# The Board Is Slow



## NOEChic (May 18, 2016)

or is it just me.


----------



## LovingLady (May 18, 2016)

I have noticed it as well. I thought it was just me.


----------



## MizzBFly (May 18, 2016)

I was smooth going to call AT&T tomorrow and get a discount..but I'll use my powers for good


----------



## naturalmanenyc (May 18, 2016)

I thought it was my Fios.  Verizon is on strike and we've had tv issues so I did attribute it to that until I did a speed test.
It's the forum.

http://www.speedtest.net/

57.60 mbps download
63.70 mbps upload


----------



## sweetlaughter (May 18, 2016)

Glad to know it's not just me.


----------



## NOEChic (May 18, 2016)

naturalmanenyc said:


> I thought it was my Fios.  Verizon is on strike and we've had tv issues so I did attribute it to that until I did a speed test.
> It's the forum.
> 
> http://www.speedtest.net/
> ...


girl I did a speed test too lol


----------



## DarkAngell (May 18, 2016)

I've been having trouble getting on and getting pages to load tonight.

Eta: this post took 6 minutes to go through.


----------



## fasika (May 18, 2016)

It's driving me crazy and I'm about to log off.

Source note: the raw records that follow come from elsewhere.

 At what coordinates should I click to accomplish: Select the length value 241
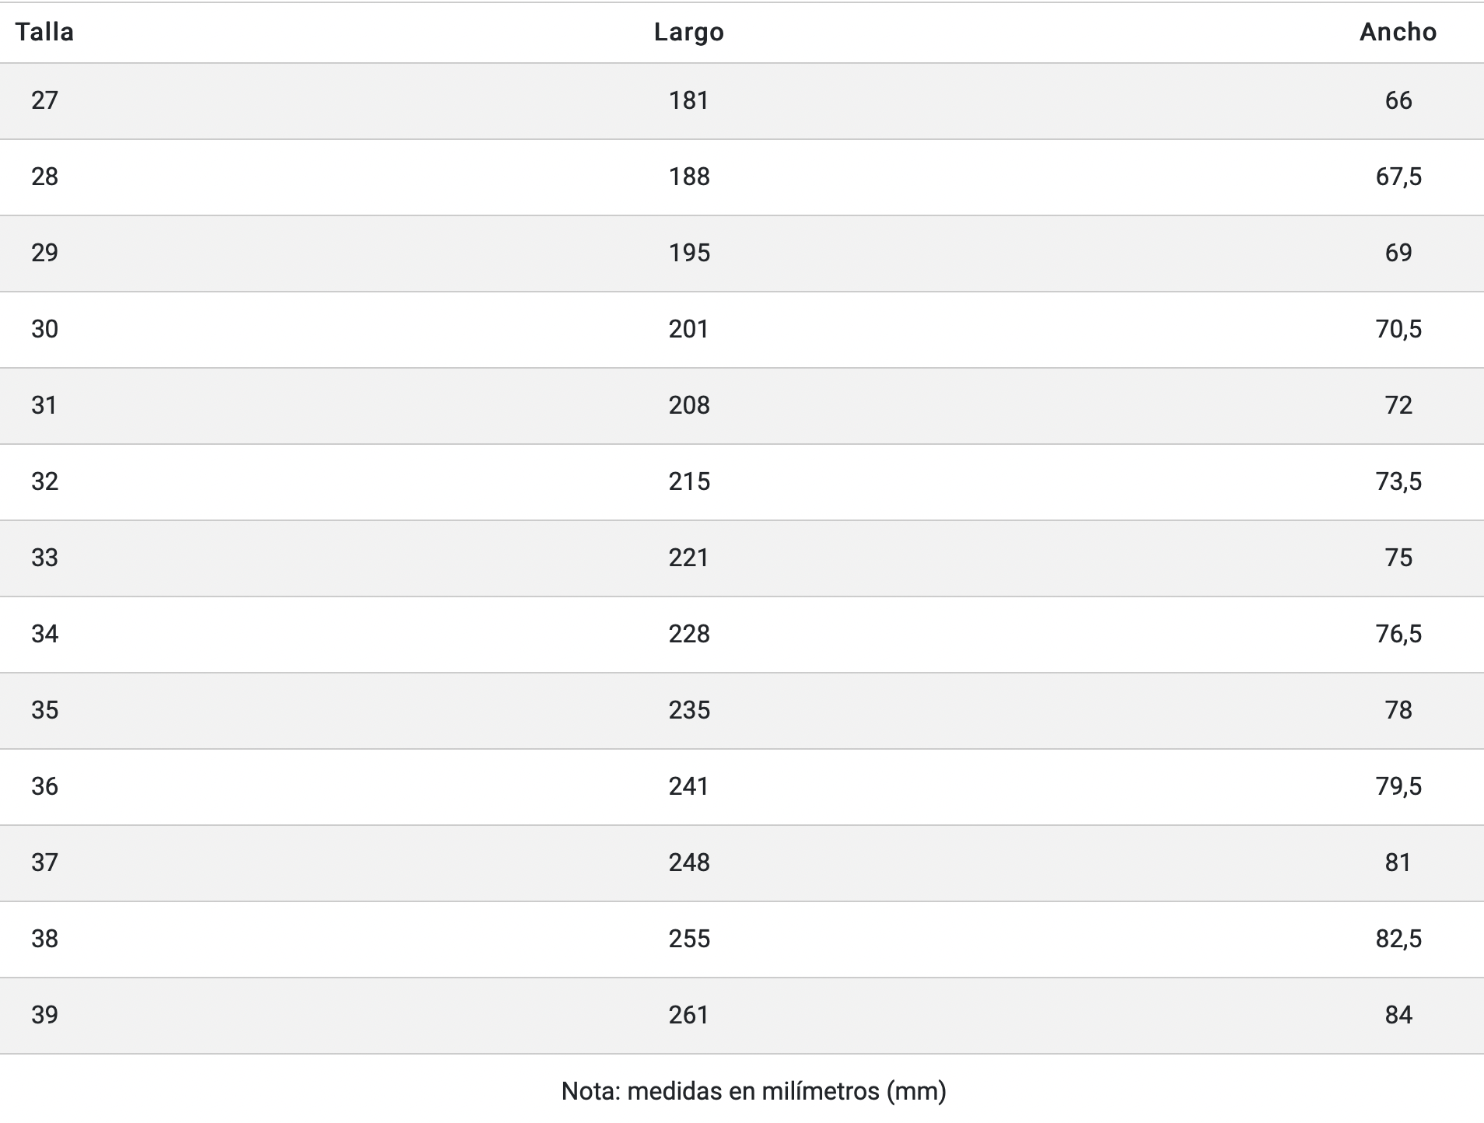[x=688, y=786]
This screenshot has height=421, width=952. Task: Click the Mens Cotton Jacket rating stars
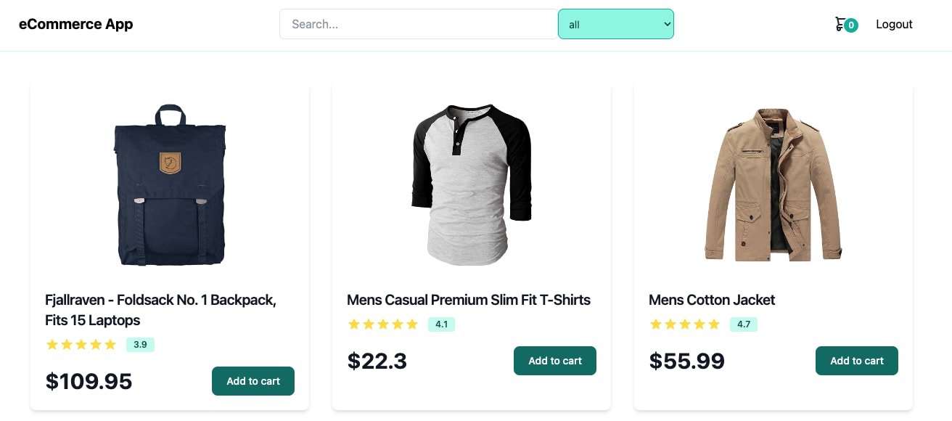[685, 324]
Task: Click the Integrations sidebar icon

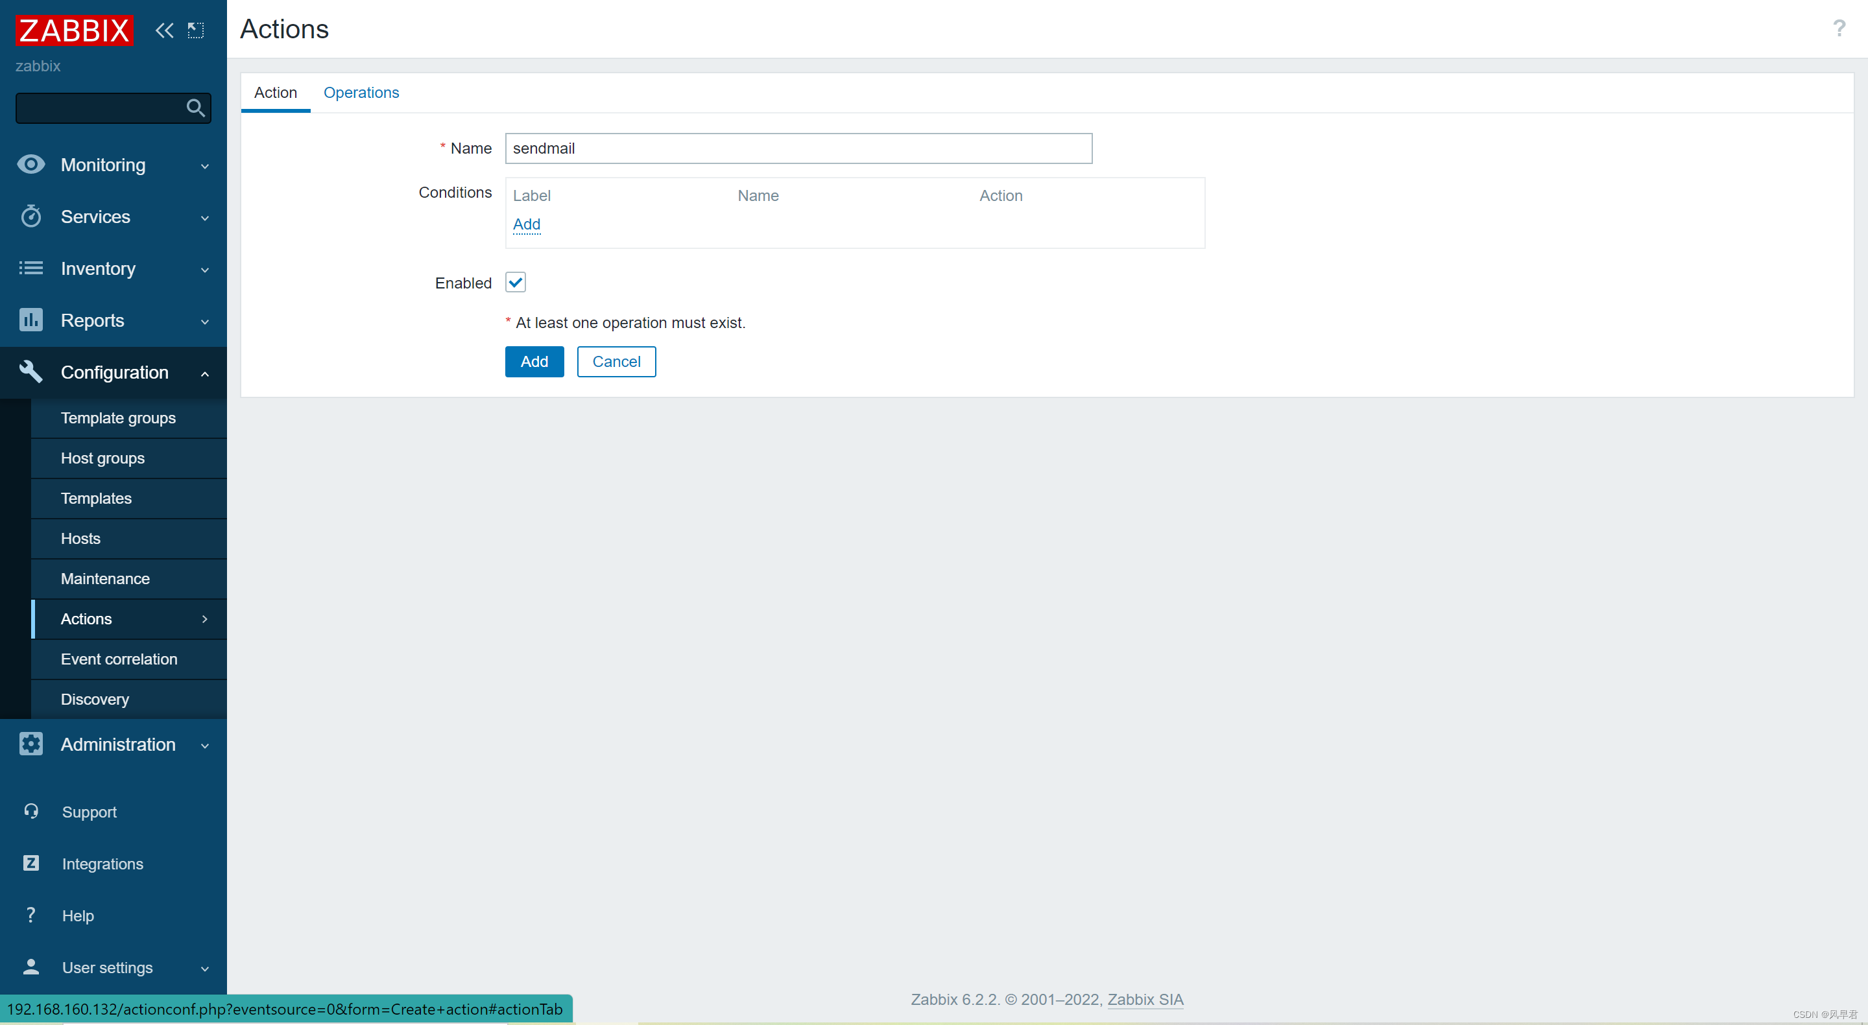Action: [30, 863]
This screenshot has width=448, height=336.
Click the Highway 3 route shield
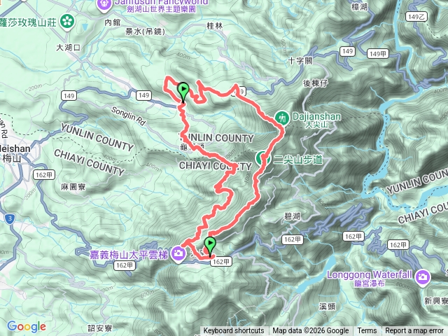[10, 219]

Supposedly the upgrade "fixed" a slowness issue. Well, it was running fine for me before the 'fix', but not anymore.


----------



## Victoria44 (May 18, 2016)

I thought it was my wifi, but other sites are working perfectly fine.


----------



## MizAvalon (May 18, 2016)

I thought it was just me! Thank you for starting this so I know my connection isn't jacked up.


----------



## Autumn~Tint~Of~Gold (May 18, 2016)

Unuseably slow. No point in signing on for this 1999 dial up speed lol. Later.


----------



## Autumn~Tint~Of~Gold (May 19, 2016)

suddenly working fast again lol.


----------



## sj10460 (May 19, 2016)

is it slow or is it not fast?


----------



## Leeda.the.Paladin (May 19, 2016)

It's really slow for me as well.


----------



## Phoenix14 (May 19, 2016)

So @niko what's up? The board is molasses


----------



## TrulyBlessed (May 19, 2016)

Ditto! I thought my iPad was tripping but it's very slow on my phone as well.

Eta: Taking 20-30 seconds to click like is eating away at my spirit lol.


----------



## GettingKinky (May 19, 2016)

For me it's slow to the point of being almost unusable. It started last night.


----------



## Autumn~Tint~Of~Gold (May 19, 2016)

verrrry slow again...


----------



## KimPossibli (May 19, 2016)

I thought it was my system at home... but I'm at work now and its the same..


----------



## NOEChic (May 19, 2016)

Also if you are looking in this thread can you fix the upload picture thingy thing?  Thanks


----------



## Leeda.the.Paladin (May 19, 2016)

Much better speed now, thanks!!


----------



## natural2008 (May 24, 2016)

Really slow. Last night it went off line all of a sudden and today it's slow.  Hasn't been right for about a week or longer.


----------



## natural2008 (May 25, 2016)

A few minutes ago I had a server offline message again.  We are spoiled lol
@beverly @Zuleika @Supergirl  is the website being worked on?


----------



## gimbap (Aug 1, 2016)

The forum is slow for me lately. And sometimes when I click on a thread, the main page will load instead. It's just this site, every other site works fine


----------